In our apartment building, people occasionally leave items in the hallways with signs indicating that they are free for any who wants them. One day my neighbor picked up a huge work of art. 3x2 feet in approximation. She asked if I wanted it, and I said I was holding out for the other picture like it that I saw in my other neighbors house. We decided to hang it up in the hallway. We got a kick out of ourselves as I went into my closet to find a bunch of posters from my younger years. We hung them all up and it really made the place look good. All the neighbors were commenting on how nice it was to personalize the hallway a little, and it seemed to be a pleasant move for all.
Until the other night. I came home from my family Christmas party and was told that they took all the artwork down. I said, "Who did?" They said the manager of the building. I'll leave her nameless because I'd rather say what a piece of shit manager she is. Getting anything done is like pulling teeth, and it's not because she's trying to protect the landlord...it's because she couldn't be bothered with our silly issues, such as my heat doesn't work, my toilet's broken, our refrigerator died, and so on.
So I headed down to the dumpster, and by complete coincidence I ran into the manager heading out the door. I asked her what she did with my stuff and she said, "you can't put those up there" I said, "That's not what I asked you, I asked you what you did with them." She said she put them in the dumpster. Satisfied I went to the dumpster while she was trying to tell me that I KNEW that I wasn't allowed to put those up. I don't remember seeing that in the handbook, but my focus was on getting my stuff back. Everyone in my building knows that I put the artwork up. Don't you agree that the civil thing to do would have been to ask me to take the stuff down, or take them down and give them to me?

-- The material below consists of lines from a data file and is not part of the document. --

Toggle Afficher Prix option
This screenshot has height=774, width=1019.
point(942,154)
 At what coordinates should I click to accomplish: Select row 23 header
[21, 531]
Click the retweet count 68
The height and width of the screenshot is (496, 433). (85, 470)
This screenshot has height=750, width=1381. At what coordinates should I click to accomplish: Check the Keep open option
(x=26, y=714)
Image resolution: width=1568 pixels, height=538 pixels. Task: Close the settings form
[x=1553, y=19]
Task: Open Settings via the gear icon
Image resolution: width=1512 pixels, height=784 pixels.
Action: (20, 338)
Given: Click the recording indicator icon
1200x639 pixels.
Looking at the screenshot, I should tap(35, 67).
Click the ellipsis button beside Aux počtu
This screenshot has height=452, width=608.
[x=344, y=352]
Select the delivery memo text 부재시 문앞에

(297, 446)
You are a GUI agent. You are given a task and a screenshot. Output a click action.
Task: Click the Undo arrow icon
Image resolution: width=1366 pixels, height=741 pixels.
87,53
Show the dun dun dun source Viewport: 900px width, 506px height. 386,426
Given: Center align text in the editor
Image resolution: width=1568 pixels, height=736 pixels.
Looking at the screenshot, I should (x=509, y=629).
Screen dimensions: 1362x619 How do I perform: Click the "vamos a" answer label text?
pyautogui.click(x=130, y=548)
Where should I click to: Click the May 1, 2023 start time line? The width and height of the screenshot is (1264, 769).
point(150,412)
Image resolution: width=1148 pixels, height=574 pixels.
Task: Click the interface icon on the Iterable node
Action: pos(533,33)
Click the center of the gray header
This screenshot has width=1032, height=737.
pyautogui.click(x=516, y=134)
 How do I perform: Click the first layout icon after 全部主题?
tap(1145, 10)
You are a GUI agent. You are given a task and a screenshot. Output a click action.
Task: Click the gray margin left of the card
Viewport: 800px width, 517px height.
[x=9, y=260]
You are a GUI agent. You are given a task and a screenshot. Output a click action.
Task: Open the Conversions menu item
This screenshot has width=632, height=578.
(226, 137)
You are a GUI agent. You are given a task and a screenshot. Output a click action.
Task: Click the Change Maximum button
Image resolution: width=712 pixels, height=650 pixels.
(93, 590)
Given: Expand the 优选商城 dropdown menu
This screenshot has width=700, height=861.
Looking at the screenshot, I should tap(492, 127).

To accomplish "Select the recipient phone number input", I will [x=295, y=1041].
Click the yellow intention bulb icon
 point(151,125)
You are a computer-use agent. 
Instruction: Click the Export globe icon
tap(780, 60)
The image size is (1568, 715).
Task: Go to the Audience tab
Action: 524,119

With every intention to clean up after myself, I started digging through the dumpster looking for my stuff. I say intention to clean up because I live here, and I don't want to live in a pig-sty. Maybe a pig-pen, but not a pig-sty...haha. The police showed up, naturally. I didn't look too happy, I was ripping trash out of the dumpster, and I was wearing a new mohawk to boot. He asked me what I was doing, I told him I was looking for my stuff that the manager threw away, and I assured him I would clean it all up. So he took my ID and joked, "Let me make sure the FBI isn't after you, or anything," which seemed funny to me, but I didn't smile I just said, "I know they're not."
At this point a second cruiser pulled up, they didn't need backup, but how are they to know? Meanwhile my neighbor was out there pleading with me to calm down, pleading my case to the police. Both of us telling my neighbor to get away and not worry about it. I said, "My neighbors love me, I help them dig out their cars after snow storms, I help them move in and out of the building, I help them carry their groceries in from the parking lot." When the officer was out of earshot, I lowered my voice in a solemn manner, and told my neighbor, "Don't worry dude, I know what I'm doing...let me handle this." The cop said, "It doesn't matter how much your neighbors like you, we're here to protect the owner." The back-up police officer asked if my car was the one in front of the building with the ladder on it, I said it was...how the fuck did he know that? Did he cross-reference my ID? Did he have his eyes on my truck already? I do not know. I just started spitting out social values and the importance of our brotherhood. They plainly stated that they were here to protect the owners. I told them that they are put in place to protect the money of a man who doesn't live here, has no idea what it means to live in Holbrook and the police are protecting this man from us...his brothers and sisters who make his life better, day after day. I told him that I respected him for trying to keep the public safe and feed his own family, but that he was merely protecting money, and letting his brothers suffer. The back-up policeman smiled, put his head down and turned around. I kept repeating something ain't right, something's wrong...we are more important than money, and as long as we protect money, we will suffer more thefts, murders, and so on. They didn't seem to be opposed to my viewpoint, but of course they couldn't say a whole lot. They let me go, I had asked them if I was breaking a law they should tell me now, so I could stop. They assured me that I wasn't breaking a law, that they appreciated that I was keeping my word by cleaning up aftermyself, and that they believed the manager could have dealt with the situation a little better. That's all I wanted.
1 comment:
I am glad I don't live in your building or in Holbrook for that matter.
You need to join Bush's Owenership Society. Then, the police will protect YOU from the have nots.
I have owned my own home, but I also live in a "Master Planned" Community, which means I get to pay the mortgage and STILL have people tell me what I can and cannot do. Yet another form of government, although technically its not.
Most people here are Republicans. You can tell by the fact that they don't view their homes as 'homes' but as 'investments.'. To them, everything is designed to increase wealth.